Three weeks ago, I first started thinking about buying a house. Two weeks ago, I saw one I liked and put in an offer. One week ago I signed a contract for it. This morning I found out the seller canceled our contract at the last possible moment and the house I thought was going to be mine isn’t.
If I don’t find something else before my deadline, I am planning to make up for the aggravation by taking a trip to Hawaii.
In the meantime, I have been on vacation in lovely Wilmington, NC for the past week, visiting Mike’s parents who recently retired here. I knew I had to catch up on my BBA Challenge baking, and luckily I had even more people to feed them to than usual.
I baked both the casatiello and the challah on the same afternoon. I started the casatiello first, so I think that should count as being “in order.”
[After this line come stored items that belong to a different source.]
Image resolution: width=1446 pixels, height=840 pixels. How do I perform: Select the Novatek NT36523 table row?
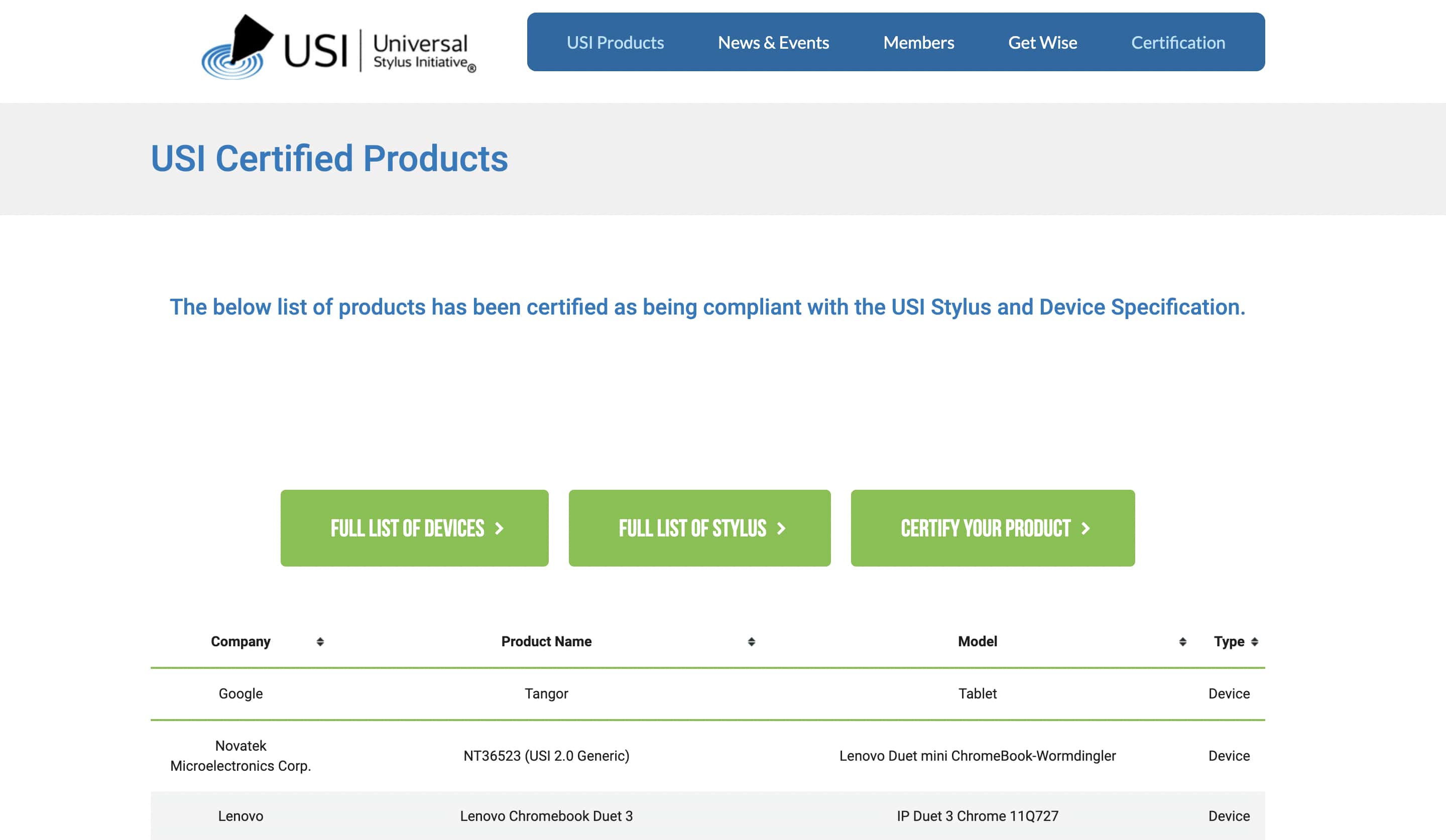(x=546, y=755)
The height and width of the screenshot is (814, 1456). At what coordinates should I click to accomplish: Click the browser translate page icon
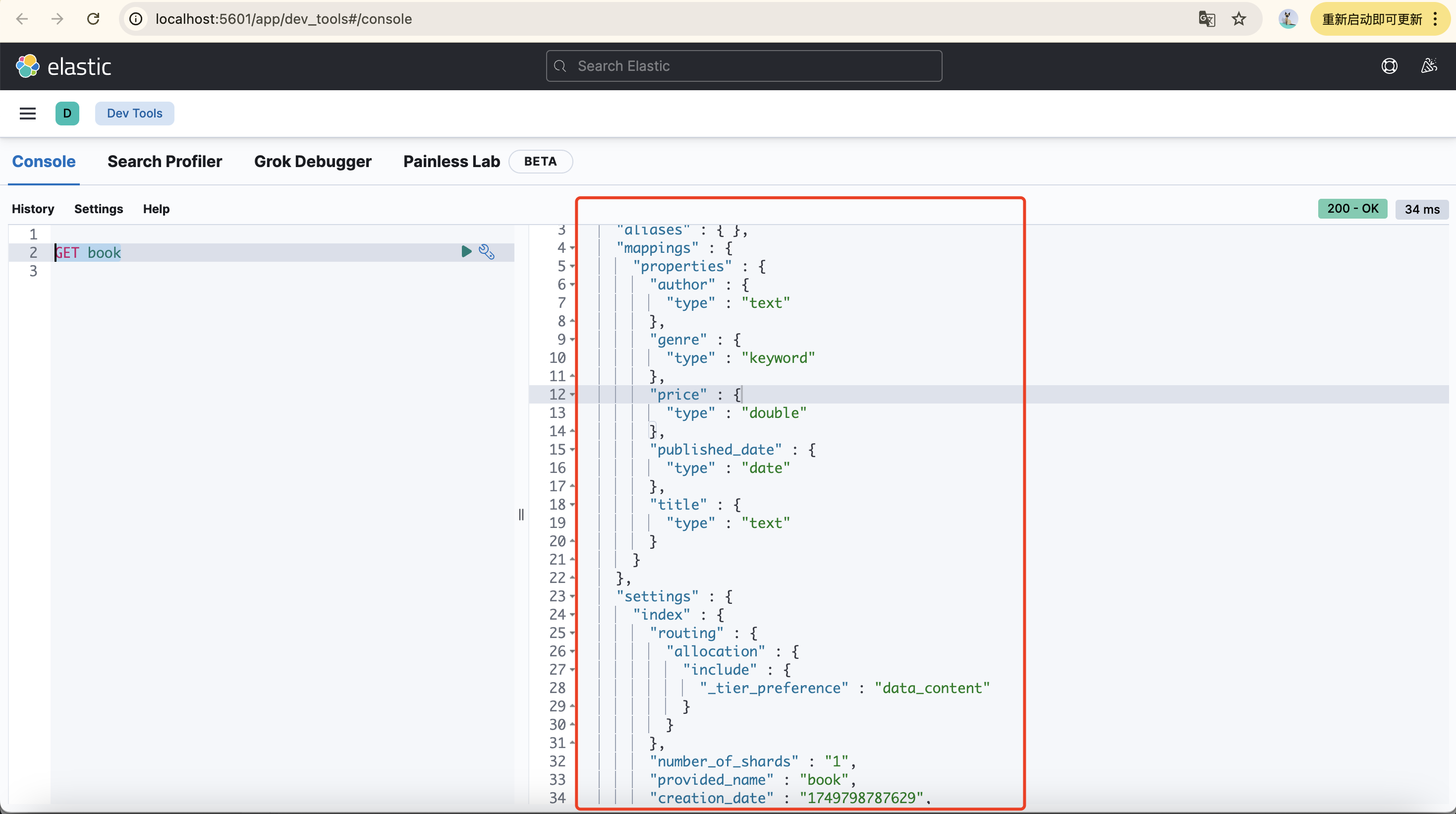point(1206,19)
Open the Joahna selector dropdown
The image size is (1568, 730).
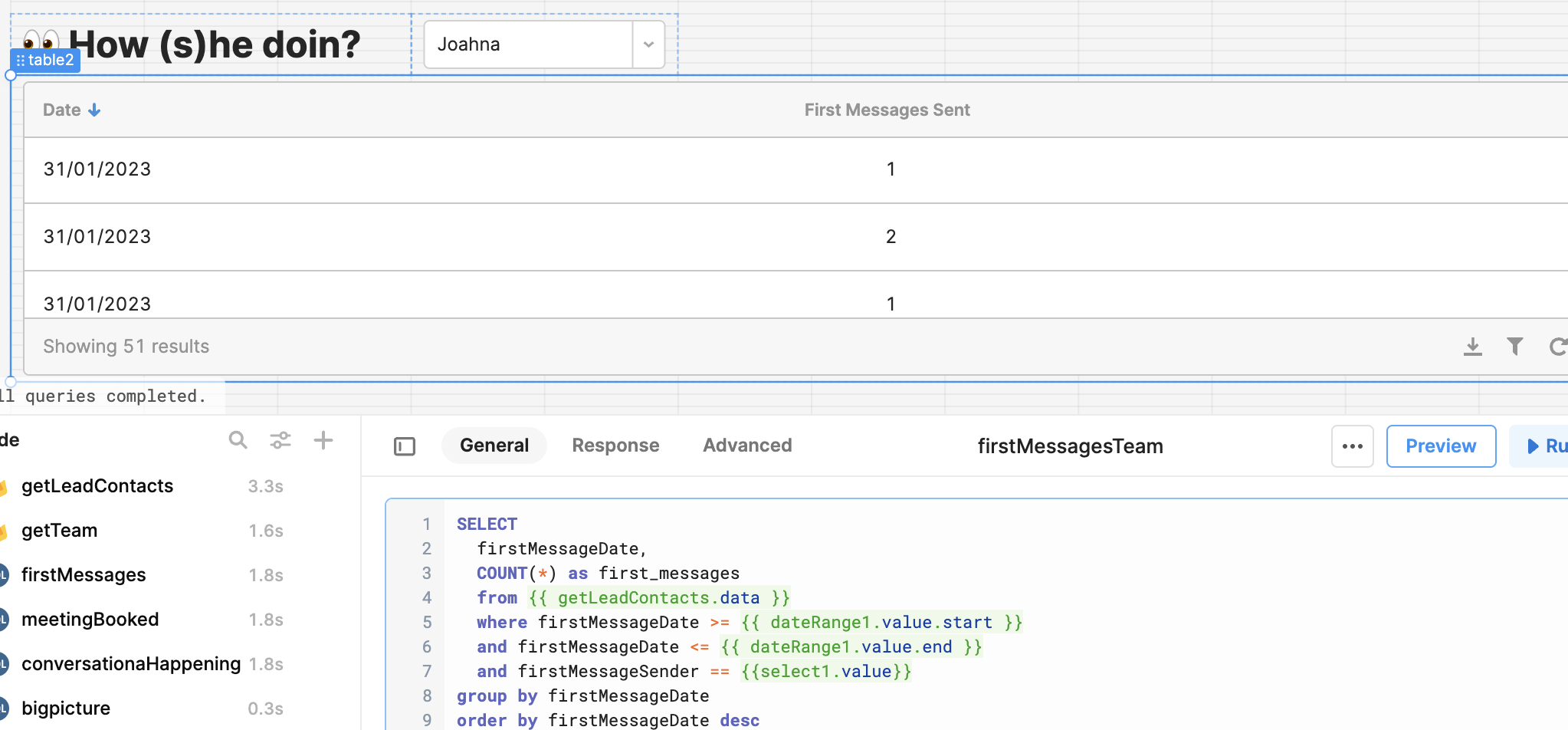[x=648, y=44]
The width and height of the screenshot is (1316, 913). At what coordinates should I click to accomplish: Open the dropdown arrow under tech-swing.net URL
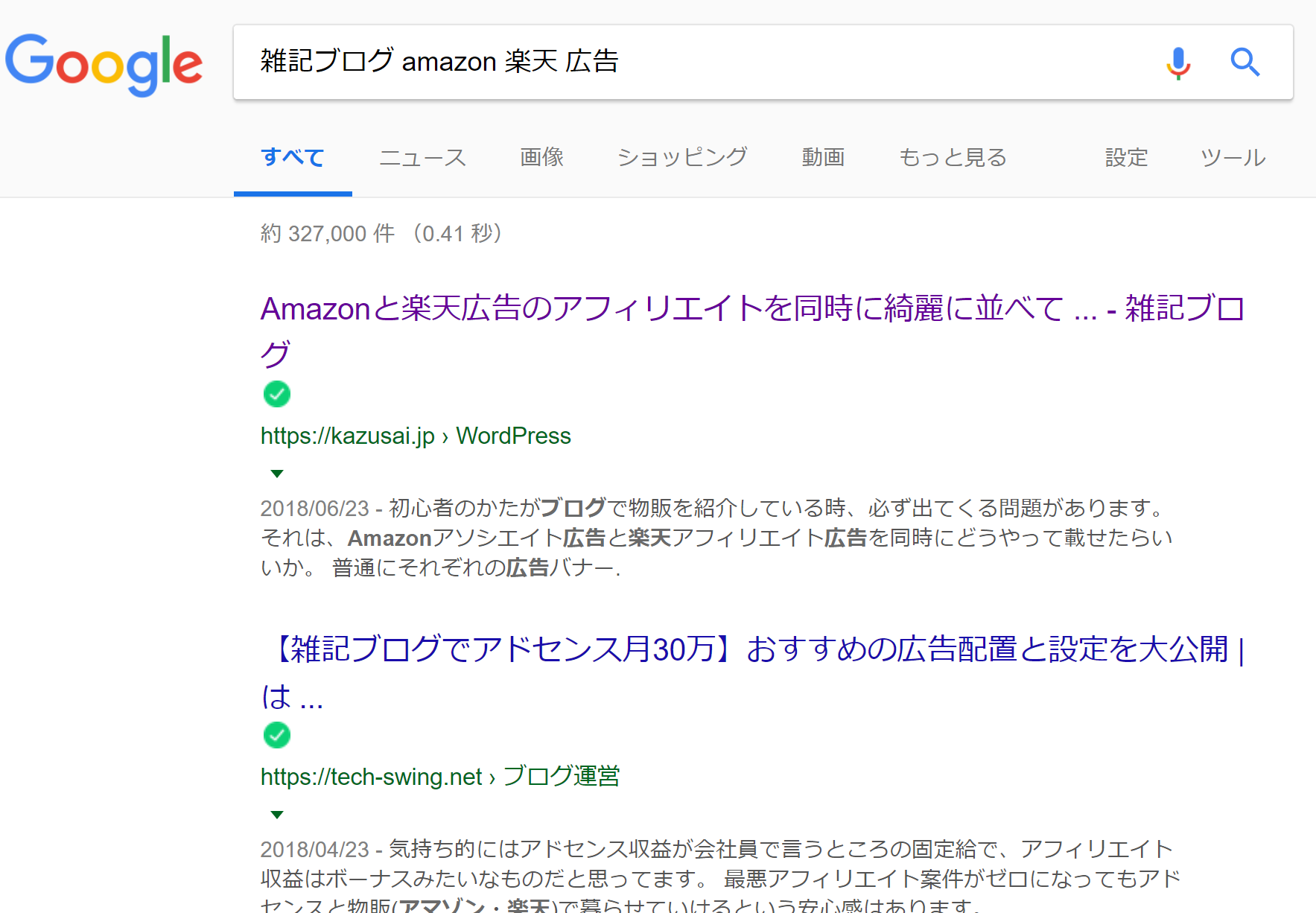[x=276, y=814]
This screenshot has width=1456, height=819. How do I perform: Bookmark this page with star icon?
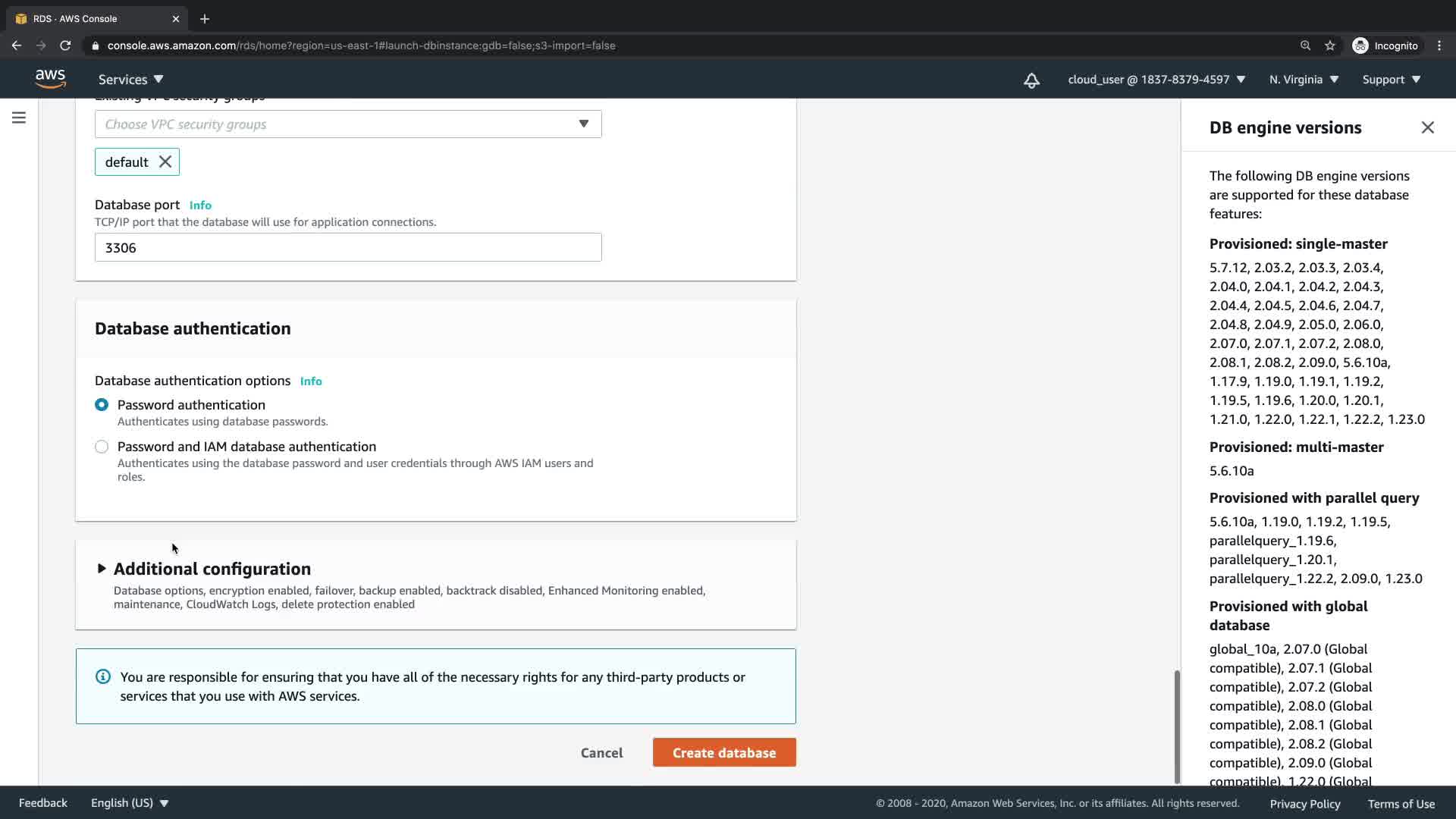[x=1329, y=46]
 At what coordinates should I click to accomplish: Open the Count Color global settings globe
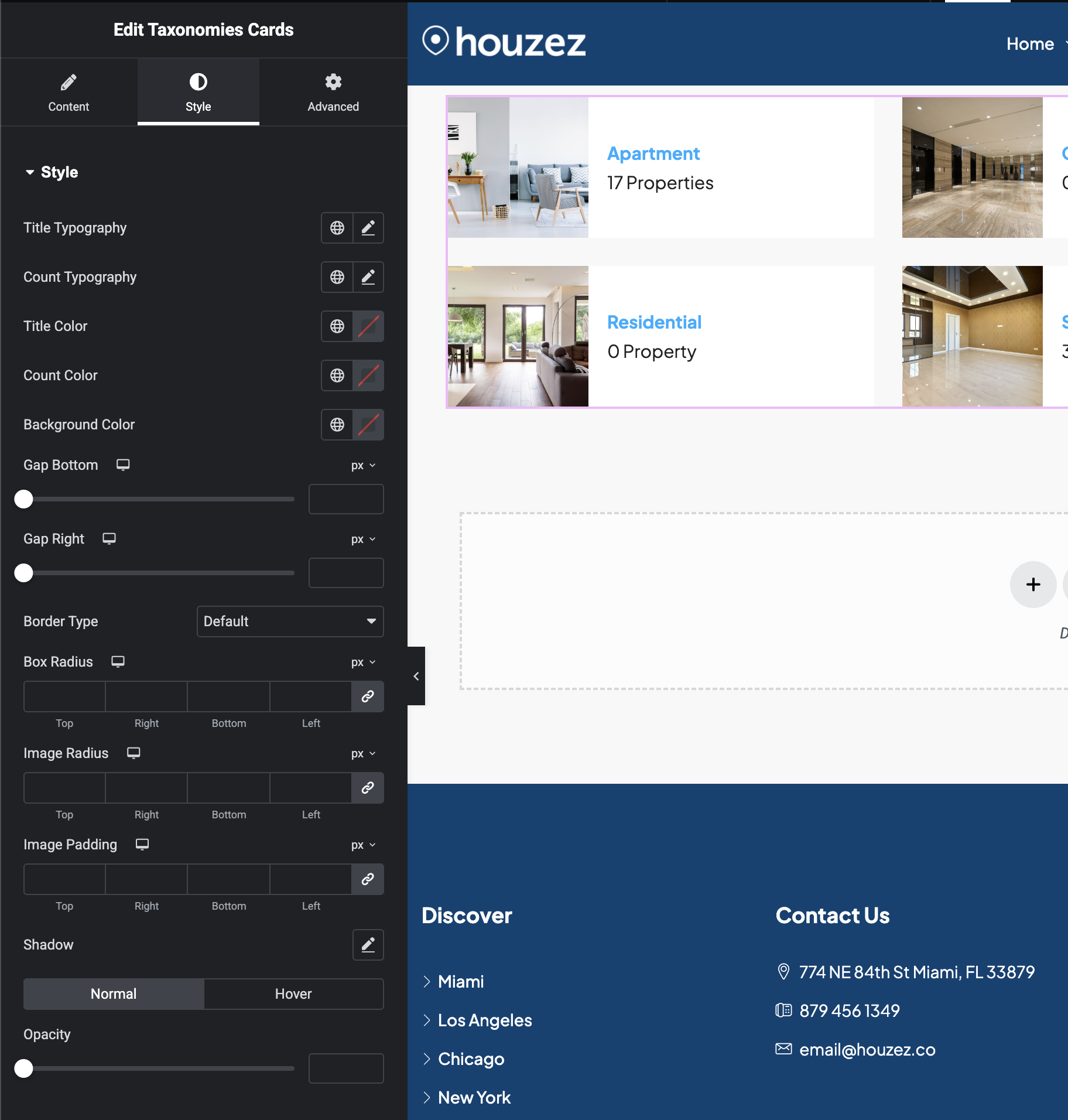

I started the casatiello sponge.
Clearly I need some colored mixing bowls. Look at how much more interesting the photos are than with my boring clear bowls.
I added half and half since we didn’t have any whole milk or buttermilk.
Then I put it aside the ferment, and started on the challah dough. I mixed the dry and weighed out the wet.
Then added the wet to dry.
Then I kneaded! I did bring some essential equipment with me: my scale, my dough whisk, my bench scraper, my KAF bread flour and instant yeast. But I couldn’t bring my KitchenAid, of course, so this week everything was kneaded by hand. I set the timer to make sure I kneaded for the full 10 minutes, and those were long, long minutes.
Mike’s mom took pictures for me, so I have action shots!
I know I added a lot of flour in the kneading process for the challah to get it to come together. I forgot to bring my bread thermometer to test its temperature, but I did get it to windowpane, so I set it aside to rise.
Then I went back to my casatiello. I put together the flour, sugar, and salt, and added the eggs and sponge. By this time, I had run out of my KAF bread flour, and I needed to borrow some Pillsbury all purpose to finish the loaf.
Here’s my risen sponge:
I mixed it all together and then turned it out to knead in the butter.
I divided each of the pieces into smaller pieces and worked them into the dough. As Peter Reinhart warns, this does take a while.
When it came time to add in the cheese, I found that I had a helper.
This is Louie. He is a bouvier de flanders. He is also a cheese fiend.
He was not at all interested in the bread baking process until the cheese was pulled out. I gave him the leftover shreds after weighing out what I needed.
After I added the cheese, I set that aside to rise. Then I went back to my challah and kneaded it for a few minutes, then set it back to rise.
I think I had a break from bread at this point. After the doughs rose, I came back to shape. I started with the challah.
I divided it into three roughly equal balls with my bench knife and scale.
Then I shaped them into little boules and let them rest.
I rolled them out into three long strands and started braiding, following Reinhart’s directions since I had never done it before.
Then I switched to the other side to finish.
The braiding wasn’t difficult, but my ends kept coming apart while it was rising.
I shaped the casatiello into a single loaf and put it to rise again, too.
In a shorter time than I expected, my casatiello was cresting over the pan. I started preheating the oven, and ended up putting both of the loaves in after 45 minutes or so for a second rise. I turned them after 20 minutes, and took them out after 40. I think the casatiello could have stayed in a little longer, since it was very light when I took it out, but I was worried the challah would burn.
Aren’t these the cutest salt and pepper shakers?
Both breads tasted delicious, though. I think I liked the casatiello better, because I am also a cheese fiend. It is a rich dough, with a nice cheese flavor that was not overpowering. The challah was not as rich as I have had in the past. I liked it, but the casatiello was definitely my favorite of the two. I give the casatiello four out of five stars, and the challah three and a half.
Next up: ciabatta. I might make it this weekend, after we get back to New Jersey.